Julio César. El arte de la política

Author: Francisco Uría
- Non-Fiction
- Editorial Berenice
- ISBN: 978-8411318242
- Release Date: 10-03-2023
-Reviewed by: José María Manuel García-Osuna Rodríguez

This is an outstanding work about one of the most conspicuous and, why not say it, paradoxical figures of the Ancient Age. Gaius Julius Caesar was a figure of enormous stature, with far more light than shadow. He was already prominent among his fellow citizens because he was very different from the crowd that surrounded him.

Gaius Caesar displayed a semi-divine facility in everything he did: a charming man of the world with perfect manners, beloved by women, worthy of every magistracy, one of the finest orators of his time, a classic of Latin literature, an invincible general—one of the greatest military men of all time, according to his biographer Goldsworthy—and, ultimately, an eminent statesman, the first man of Rome, the most powerful in all of its history since its founding. A dandy, extravagant in the way he dressed, frugal with his food, nondrinker, covetous of riches for the pleasure of spending them lavishly, he acted with the determination of a man of action in its purest form, based on an almost boundless self-confidence.

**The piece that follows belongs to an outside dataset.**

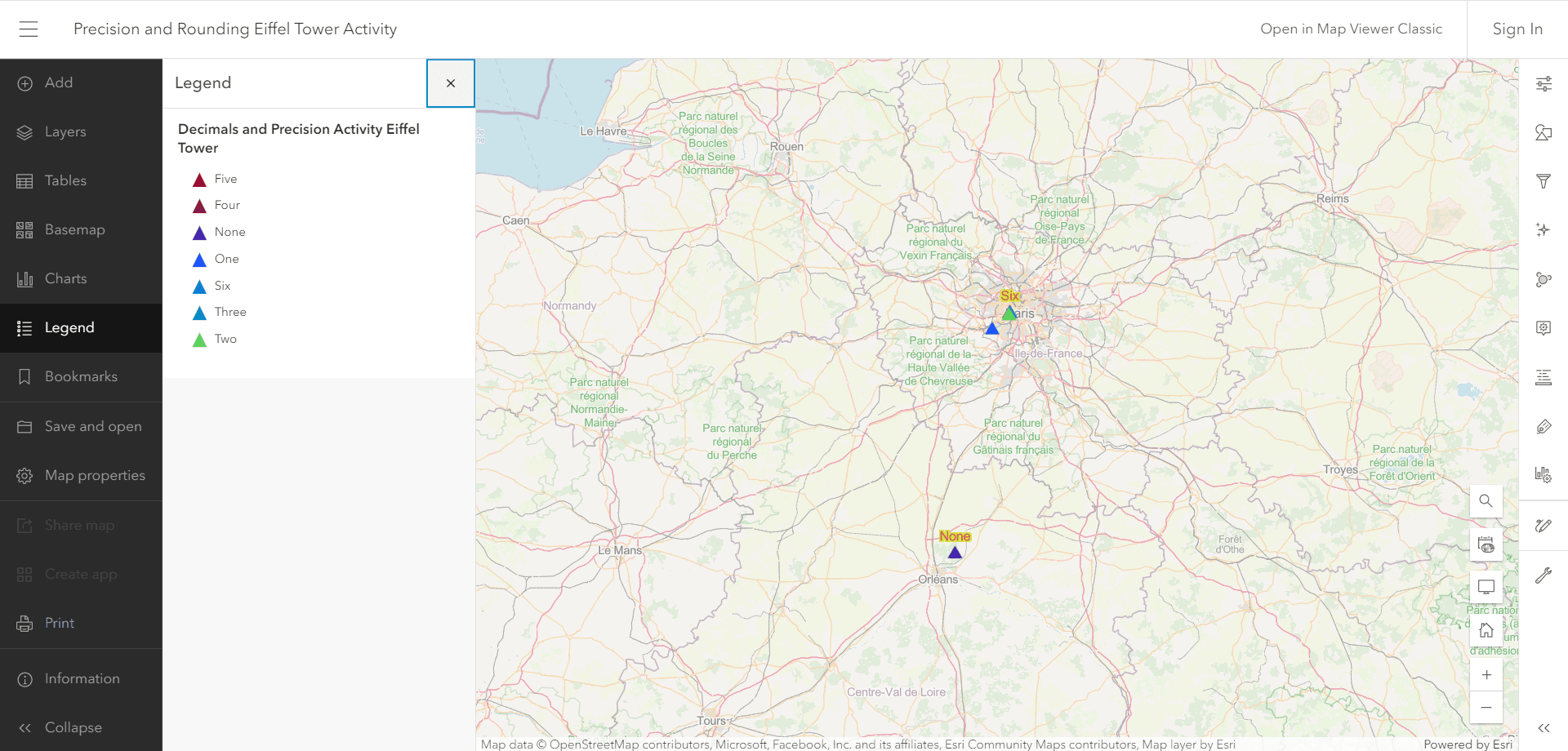
Task: Open the map tools wrench icon
Action: pyautogui.click(x=1544, y=575)
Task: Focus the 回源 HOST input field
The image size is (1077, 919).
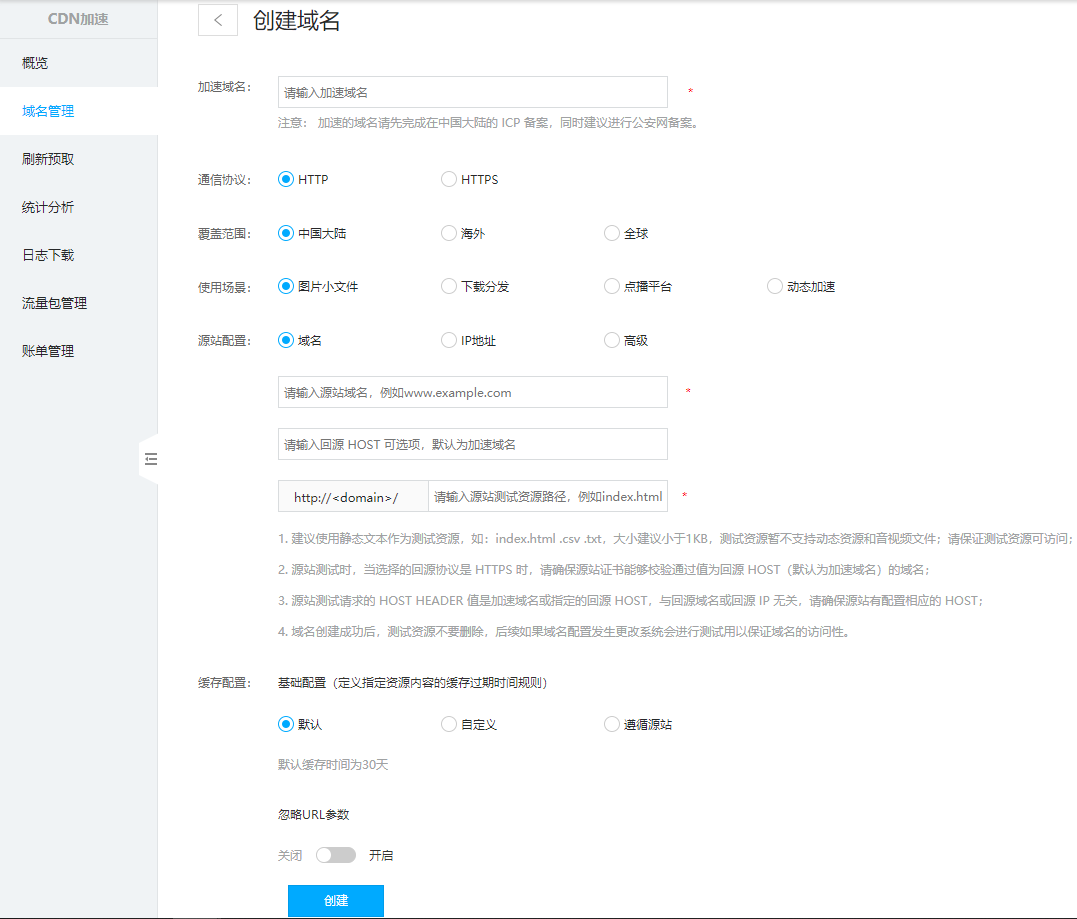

He did not hesitate to take unheard-of risks, when necessary, because he was convinced that chance was invariably on his side: he could afford to be bold to the point of recklessness, because he knew he had good luck, a kind of Fortune’s favorite. Whenever it appealed to him, he would halt the hectic course of his career. Tired of war, drawn to Cleopatra, he spent a few months in Egypt, with no outside communication, while the world waited in suspense for news of him.